TASK ITEM: Transcribe the entries that come next exactly, but not the pictures they contain.

MATERIAL PROVIDED:
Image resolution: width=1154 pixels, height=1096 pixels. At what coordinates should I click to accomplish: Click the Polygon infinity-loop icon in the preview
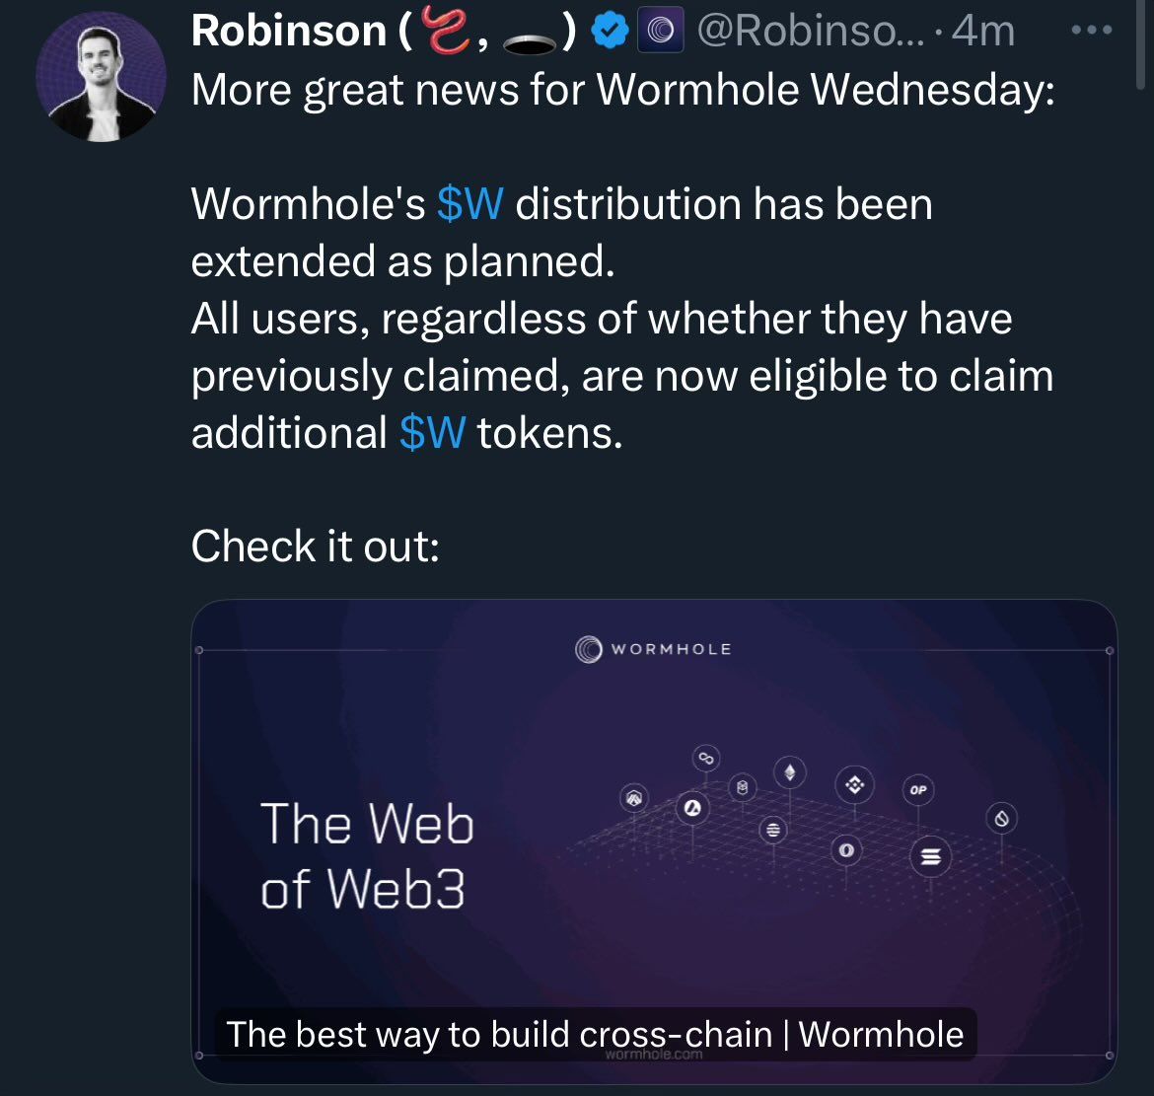pyautogui.click(x=705, y=758)
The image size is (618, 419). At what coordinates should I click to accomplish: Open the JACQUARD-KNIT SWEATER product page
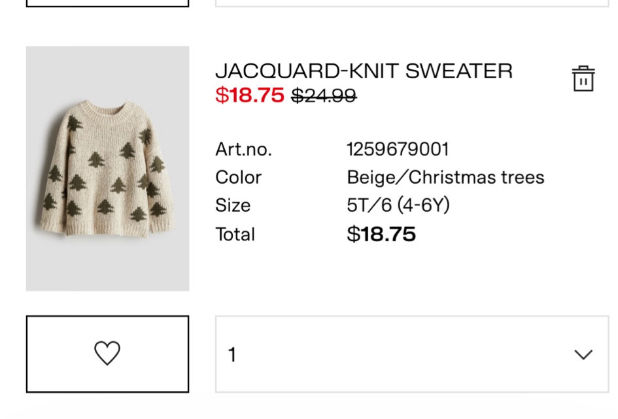click(364, 71)
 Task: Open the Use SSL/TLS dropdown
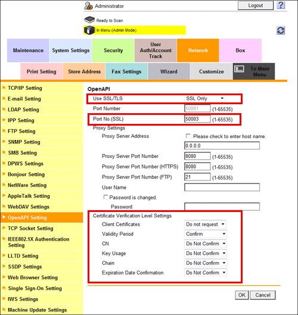tap(204, 98)
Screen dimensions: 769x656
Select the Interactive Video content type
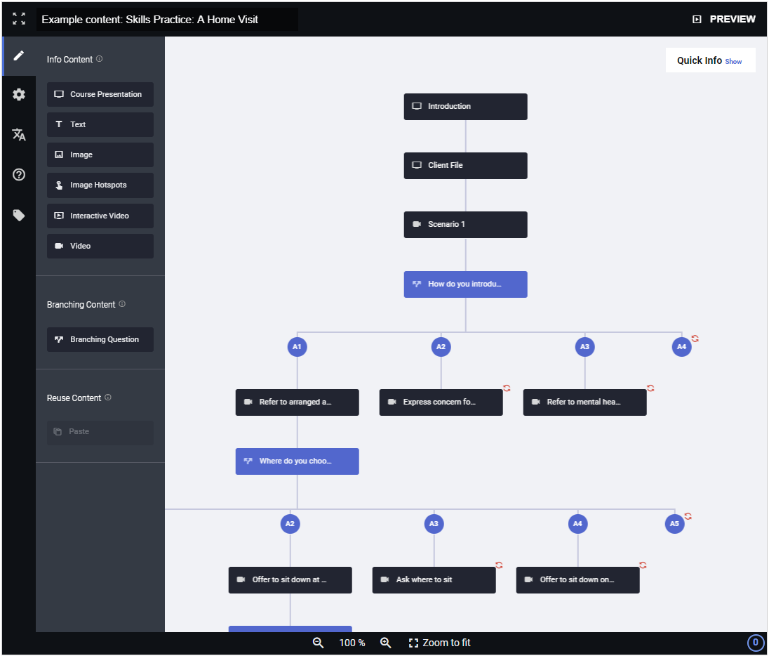pos(100,216)
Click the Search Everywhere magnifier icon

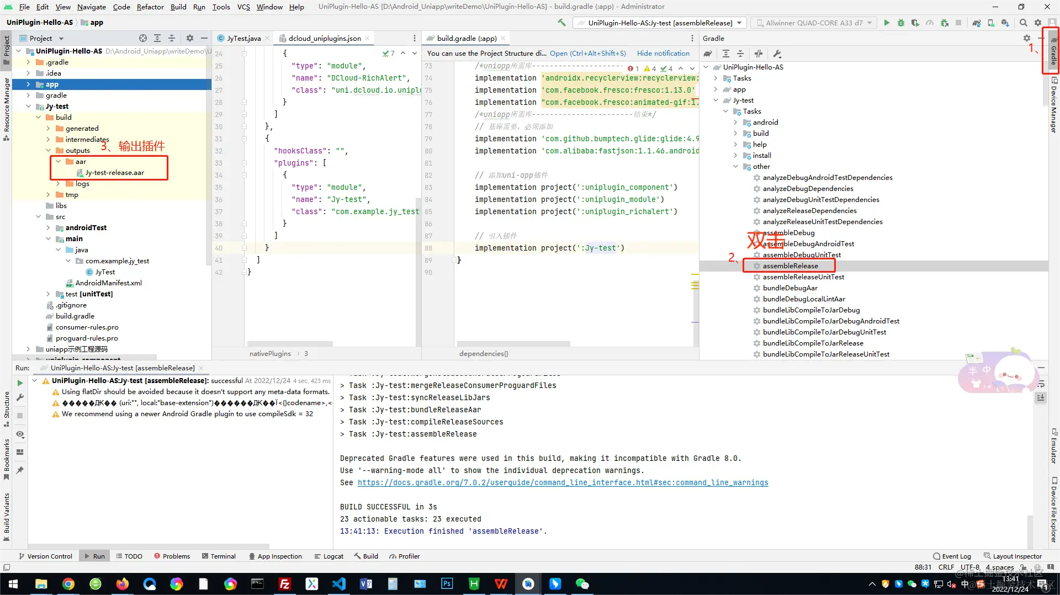tap(1024, 23)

SOLUTION BELOW:
Image resolution: width=1154 pixels, height=1096 pixels. At what coordinates should I click to accomplish: Click the Polygon infinity-loop icon in the preview
pyautogui.click(x=705, y=758)
The image size is (618, 419). At what coordinates should I click to accomplish: Open the JACQUARD-KNIT SWEATER product page
click(364, 71)
 Task: Open the Use SSL/TLS dropdown
tap(204, 98)
Screen dimensions: 769x656
Select the Interactive Video content type
pos(100,216)
Click the Search Everywhere magnifier icon

tap(1024, 23)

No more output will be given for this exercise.